(Supplied material)
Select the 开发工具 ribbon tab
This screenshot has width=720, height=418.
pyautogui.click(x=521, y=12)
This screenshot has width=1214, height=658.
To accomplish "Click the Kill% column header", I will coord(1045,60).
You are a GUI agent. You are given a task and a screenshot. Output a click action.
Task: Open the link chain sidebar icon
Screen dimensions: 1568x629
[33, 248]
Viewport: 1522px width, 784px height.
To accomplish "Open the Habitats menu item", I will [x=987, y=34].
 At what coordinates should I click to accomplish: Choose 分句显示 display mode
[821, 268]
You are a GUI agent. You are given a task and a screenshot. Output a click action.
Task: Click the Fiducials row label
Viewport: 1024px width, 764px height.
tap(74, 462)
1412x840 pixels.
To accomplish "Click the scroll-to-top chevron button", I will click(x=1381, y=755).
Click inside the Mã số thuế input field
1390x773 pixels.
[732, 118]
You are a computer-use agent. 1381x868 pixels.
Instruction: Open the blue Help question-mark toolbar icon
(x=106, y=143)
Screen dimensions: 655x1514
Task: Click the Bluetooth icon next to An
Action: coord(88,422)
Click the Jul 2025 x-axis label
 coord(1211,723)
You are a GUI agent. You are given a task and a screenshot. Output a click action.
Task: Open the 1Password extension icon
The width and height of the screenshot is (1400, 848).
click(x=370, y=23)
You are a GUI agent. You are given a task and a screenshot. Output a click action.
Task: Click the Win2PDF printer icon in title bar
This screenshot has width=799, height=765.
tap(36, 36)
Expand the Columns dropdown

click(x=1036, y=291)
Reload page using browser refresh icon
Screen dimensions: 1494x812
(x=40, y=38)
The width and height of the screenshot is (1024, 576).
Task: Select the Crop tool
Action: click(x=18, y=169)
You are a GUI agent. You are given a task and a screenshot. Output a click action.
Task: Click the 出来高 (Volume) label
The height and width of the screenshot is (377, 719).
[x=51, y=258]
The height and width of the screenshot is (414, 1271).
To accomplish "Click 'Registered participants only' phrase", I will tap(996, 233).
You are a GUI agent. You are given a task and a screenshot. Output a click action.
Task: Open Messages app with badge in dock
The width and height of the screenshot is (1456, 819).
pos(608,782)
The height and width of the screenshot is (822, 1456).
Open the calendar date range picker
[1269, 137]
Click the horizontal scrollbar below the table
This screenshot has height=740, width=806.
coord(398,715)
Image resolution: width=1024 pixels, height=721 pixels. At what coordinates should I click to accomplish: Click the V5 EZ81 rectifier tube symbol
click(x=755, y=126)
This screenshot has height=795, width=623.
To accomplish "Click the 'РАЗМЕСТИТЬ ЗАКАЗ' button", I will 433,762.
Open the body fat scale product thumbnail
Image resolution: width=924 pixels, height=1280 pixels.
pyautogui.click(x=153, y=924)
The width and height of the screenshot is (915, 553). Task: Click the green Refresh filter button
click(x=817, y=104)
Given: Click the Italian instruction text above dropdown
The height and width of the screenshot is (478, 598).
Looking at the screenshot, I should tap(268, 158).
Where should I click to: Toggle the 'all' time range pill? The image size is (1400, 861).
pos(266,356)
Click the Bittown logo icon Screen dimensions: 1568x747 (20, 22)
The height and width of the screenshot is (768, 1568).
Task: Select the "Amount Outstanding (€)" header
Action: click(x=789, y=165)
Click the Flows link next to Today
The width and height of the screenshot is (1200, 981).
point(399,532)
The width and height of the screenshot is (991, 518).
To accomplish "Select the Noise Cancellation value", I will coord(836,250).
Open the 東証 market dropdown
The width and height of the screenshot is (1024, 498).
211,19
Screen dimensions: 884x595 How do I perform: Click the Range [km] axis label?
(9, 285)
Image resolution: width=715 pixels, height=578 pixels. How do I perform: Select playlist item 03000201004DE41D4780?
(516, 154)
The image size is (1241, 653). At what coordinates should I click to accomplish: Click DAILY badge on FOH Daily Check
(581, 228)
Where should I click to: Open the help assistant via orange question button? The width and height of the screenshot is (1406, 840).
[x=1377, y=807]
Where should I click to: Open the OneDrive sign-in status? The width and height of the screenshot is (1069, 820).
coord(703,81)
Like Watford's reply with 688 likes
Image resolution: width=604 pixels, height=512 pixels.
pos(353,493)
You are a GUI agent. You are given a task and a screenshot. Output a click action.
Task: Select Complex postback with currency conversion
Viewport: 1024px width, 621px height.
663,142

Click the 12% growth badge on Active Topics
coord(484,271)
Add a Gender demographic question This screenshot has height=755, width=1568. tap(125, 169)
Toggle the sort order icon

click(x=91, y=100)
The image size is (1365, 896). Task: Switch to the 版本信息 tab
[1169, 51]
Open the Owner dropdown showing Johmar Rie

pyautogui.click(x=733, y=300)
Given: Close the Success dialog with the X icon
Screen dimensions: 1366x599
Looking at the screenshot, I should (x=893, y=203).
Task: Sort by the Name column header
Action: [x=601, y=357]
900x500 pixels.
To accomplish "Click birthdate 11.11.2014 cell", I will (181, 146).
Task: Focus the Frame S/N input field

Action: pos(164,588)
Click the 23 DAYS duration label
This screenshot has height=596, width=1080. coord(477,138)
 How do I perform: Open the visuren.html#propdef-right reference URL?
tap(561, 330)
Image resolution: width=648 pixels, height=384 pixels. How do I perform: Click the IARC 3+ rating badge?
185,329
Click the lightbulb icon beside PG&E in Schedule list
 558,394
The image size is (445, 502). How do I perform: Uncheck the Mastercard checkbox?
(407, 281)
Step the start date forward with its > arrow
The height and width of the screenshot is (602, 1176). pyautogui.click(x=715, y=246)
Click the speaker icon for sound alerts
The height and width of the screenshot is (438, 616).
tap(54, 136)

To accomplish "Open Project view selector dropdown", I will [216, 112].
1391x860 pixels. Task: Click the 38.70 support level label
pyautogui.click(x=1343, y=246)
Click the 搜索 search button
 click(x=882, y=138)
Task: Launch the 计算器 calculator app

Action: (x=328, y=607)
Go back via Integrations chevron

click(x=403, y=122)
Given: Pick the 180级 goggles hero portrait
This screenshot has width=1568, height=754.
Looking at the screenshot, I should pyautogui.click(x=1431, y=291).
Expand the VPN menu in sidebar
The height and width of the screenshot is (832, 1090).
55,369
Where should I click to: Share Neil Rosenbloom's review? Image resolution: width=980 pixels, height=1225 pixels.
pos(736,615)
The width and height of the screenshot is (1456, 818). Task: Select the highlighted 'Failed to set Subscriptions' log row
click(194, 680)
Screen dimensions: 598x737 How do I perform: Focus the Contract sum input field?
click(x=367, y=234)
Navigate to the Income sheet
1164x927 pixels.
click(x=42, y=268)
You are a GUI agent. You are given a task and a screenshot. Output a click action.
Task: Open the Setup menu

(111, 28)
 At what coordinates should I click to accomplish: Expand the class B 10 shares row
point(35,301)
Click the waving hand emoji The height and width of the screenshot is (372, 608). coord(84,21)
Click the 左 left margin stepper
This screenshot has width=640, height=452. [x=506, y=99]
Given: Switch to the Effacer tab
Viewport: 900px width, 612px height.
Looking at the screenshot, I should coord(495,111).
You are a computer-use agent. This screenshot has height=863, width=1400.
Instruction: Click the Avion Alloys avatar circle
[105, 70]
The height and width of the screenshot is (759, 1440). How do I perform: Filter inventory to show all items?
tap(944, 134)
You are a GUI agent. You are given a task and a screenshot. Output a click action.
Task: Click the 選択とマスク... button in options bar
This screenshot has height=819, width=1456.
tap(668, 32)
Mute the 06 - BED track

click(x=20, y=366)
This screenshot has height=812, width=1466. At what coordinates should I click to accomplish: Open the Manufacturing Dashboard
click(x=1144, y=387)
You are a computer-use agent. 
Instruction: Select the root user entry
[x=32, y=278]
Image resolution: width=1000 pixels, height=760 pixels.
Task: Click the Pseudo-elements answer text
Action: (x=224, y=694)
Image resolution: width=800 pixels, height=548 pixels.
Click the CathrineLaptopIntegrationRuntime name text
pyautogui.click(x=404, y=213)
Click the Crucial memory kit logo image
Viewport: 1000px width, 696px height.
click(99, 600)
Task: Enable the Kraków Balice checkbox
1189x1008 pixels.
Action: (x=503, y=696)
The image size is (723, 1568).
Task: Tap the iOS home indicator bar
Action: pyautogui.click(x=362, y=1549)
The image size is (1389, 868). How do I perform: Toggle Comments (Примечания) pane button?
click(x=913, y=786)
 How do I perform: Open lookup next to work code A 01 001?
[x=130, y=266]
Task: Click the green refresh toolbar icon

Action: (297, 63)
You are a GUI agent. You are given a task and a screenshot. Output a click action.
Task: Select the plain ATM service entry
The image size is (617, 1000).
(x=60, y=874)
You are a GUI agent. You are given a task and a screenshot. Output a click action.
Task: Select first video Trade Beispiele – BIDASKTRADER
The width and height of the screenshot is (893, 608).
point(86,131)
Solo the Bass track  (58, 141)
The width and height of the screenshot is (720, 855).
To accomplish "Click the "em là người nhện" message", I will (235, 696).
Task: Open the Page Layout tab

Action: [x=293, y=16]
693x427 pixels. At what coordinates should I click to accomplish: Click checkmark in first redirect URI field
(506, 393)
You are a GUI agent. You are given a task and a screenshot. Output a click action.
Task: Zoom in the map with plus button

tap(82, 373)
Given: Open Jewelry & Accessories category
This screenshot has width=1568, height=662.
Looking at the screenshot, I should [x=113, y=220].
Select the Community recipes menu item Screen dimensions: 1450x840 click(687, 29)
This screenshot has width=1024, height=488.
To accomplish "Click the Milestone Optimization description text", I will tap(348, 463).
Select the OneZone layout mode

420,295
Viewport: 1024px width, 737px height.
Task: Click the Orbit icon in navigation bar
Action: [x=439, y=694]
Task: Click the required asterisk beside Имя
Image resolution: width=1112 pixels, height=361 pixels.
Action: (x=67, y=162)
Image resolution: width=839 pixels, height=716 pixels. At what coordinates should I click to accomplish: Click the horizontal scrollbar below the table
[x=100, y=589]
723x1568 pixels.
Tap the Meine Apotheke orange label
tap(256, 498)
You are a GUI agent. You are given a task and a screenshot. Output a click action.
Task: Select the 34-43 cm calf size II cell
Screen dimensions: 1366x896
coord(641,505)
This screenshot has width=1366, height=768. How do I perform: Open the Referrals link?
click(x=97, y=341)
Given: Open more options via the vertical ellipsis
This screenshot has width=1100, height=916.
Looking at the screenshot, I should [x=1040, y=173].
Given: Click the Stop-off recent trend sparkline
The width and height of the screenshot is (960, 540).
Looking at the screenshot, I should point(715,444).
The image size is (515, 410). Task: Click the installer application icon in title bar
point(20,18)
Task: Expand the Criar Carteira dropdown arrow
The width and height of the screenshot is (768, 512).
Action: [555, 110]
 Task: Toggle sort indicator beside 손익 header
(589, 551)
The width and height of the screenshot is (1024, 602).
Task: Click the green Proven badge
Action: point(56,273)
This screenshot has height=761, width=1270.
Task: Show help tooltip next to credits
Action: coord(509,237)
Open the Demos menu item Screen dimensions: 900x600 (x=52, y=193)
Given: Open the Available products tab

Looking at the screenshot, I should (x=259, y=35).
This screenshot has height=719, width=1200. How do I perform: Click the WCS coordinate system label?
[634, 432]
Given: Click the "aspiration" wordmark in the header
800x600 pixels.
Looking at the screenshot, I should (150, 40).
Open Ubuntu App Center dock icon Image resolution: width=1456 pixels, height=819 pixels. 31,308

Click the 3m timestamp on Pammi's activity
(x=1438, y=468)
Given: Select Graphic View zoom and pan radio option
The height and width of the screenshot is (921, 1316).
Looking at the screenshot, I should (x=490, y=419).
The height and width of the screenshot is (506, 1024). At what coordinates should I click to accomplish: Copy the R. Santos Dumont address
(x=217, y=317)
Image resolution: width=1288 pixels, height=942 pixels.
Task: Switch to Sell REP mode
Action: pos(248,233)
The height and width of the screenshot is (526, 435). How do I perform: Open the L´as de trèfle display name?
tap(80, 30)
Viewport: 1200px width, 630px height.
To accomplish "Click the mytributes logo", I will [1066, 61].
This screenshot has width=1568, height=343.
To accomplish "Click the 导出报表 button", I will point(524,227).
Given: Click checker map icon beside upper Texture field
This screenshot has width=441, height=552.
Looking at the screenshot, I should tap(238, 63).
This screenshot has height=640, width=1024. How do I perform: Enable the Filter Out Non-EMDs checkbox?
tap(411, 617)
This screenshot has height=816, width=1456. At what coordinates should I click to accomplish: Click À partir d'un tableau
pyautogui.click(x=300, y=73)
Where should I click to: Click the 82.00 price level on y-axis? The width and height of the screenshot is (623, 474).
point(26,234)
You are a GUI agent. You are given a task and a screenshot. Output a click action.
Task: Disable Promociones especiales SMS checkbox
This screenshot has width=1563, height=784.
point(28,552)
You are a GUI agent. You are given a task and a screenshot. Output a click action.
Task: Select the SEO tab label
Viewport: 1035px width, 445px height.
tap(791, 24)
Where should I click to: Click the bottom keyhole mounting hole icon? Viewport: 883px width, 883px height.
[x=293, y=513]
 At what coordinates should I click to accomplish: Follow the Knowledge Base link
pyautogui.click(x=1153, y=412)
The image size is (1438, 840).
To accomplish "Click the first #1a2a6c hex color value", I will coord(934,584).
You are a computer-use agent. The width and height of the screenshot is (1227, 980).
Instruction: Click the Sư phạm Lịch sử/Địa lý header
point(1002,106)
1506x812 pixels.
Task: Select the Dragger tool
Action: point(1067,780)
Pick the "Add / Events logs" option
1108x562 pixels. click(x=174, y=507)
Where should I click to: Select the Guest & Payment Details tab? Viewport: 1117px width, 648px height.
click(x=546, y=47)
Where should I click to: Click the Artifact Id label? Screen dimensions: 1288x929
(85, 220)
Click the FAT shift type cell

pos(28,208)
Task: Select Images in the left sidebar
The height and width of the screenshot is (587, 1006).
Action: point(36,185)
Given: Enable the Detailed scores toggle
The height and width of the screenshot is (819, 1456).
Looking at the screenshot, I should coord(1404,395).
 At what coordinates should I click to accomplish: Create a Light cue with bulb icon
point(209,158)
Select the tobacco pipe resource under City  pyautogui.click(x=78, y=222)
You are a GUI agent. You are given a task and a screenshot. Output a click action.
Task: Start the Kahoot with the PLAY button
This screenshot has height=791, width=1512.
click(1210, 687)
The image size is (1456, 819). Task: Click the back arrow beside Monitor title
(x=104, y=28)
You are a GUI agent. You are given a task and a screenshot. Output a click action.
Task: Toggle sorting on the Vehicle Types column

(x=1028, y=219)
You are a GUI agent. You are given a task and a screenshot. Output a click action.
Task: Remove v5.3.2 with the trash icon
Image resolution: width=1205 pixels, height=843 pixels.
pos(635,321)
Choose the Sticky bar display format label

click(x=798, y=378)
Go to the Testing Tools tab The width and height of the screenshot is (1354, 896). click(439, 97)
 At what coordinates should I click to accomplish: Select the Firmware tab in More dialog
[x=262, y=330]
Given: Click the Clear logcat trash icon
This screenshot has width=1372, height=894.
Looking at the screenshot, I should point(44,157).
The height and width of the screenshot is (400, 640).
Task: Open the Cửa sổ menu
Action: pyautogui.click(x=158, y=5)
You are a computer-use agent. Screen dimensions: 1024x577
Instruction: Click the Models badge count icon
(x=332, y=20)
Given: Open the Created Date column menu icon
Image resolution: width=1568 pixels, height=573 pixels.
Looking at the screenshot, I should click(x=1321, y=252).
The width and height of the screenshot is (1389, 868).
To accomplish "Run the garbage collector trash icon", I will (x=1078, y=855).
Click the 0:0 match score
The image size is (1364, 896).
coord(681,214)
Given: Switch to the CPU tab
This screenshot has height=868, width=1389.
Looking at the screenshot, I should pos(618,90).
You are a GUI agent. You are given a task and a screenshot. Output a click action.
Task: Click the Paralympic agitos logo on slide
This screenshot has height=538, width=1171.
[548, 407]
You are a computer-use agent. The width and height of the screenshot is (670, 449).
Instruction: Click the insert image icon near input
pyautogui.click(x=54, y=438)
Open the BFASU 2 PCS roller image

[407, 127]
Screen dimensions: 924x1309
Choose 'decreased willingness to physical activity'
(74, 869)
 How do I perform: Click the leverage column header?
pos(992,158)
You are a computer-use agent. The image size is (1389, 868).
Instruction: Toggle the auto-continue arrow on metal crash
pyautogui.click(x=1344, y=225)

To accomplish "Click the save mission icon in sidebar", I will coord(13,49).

(Task) Swap "label" for "caption" in the entries covering the stretch from the line containing "Toggle the sort order icon" through the line containing "click(x=882, y=138)". Write out only those lines again, with everything else left unchanged.

(Complete answer)
Toggle the sort order icon

click(x=91, y=100)
The image size is (1365, 896). Task: Switch to the 版本信息 tab
[1169, 51]
Open the Owner dropdown showing Johmar Rie

pyautogui.click(x=733, y=300)
Given: Close the Success dialog with the X icon
Screen dimensions: 1366x599
Looking at the screenshot, I should (x=893, y=203).
Task: Sort by the Name column header
Action: [x=601, y=357]
900x500 pixels.
To accomplish "Click birthdate 11.11.2014 cell", I will (181, 146).
Task: Focus the Frame S/N input field

Action: pos(164,588)
Click the 23 DAYS duration caption
This screenshot has height=596, width=1080. coord(477,138)
 How do I perform: Open the visuren.html#propdef-right reference URL?
tap(561, 330)
Image resolution: width=648 pixels, height=384 pixels. How do I perform: Click the IARC 3+ rating badge?
185,329
Click the lightbulb icon beside PG&E in Schedule list
 558,394
The image size is (445, 502). How do I perform: Uncheck the Mastercard checkbox?
(407, 281)
Step the start date forward with its > arrow
The height and width of the screenshot is (602, 1176). pyautogui.click(x=715, y=246)
Click the speaker icon for sound alerts
The height and width of the screenshot is (438, 616).
tap(54, 136)

To accomplish "Open Project view selector dropdown", I will [216, 112].
1391x860 pixels. Task: Click the 38.70 support level caption
pyautogui.click(x=1343, y=246)
Click the 搜索 search button
 click(x=882, y=138)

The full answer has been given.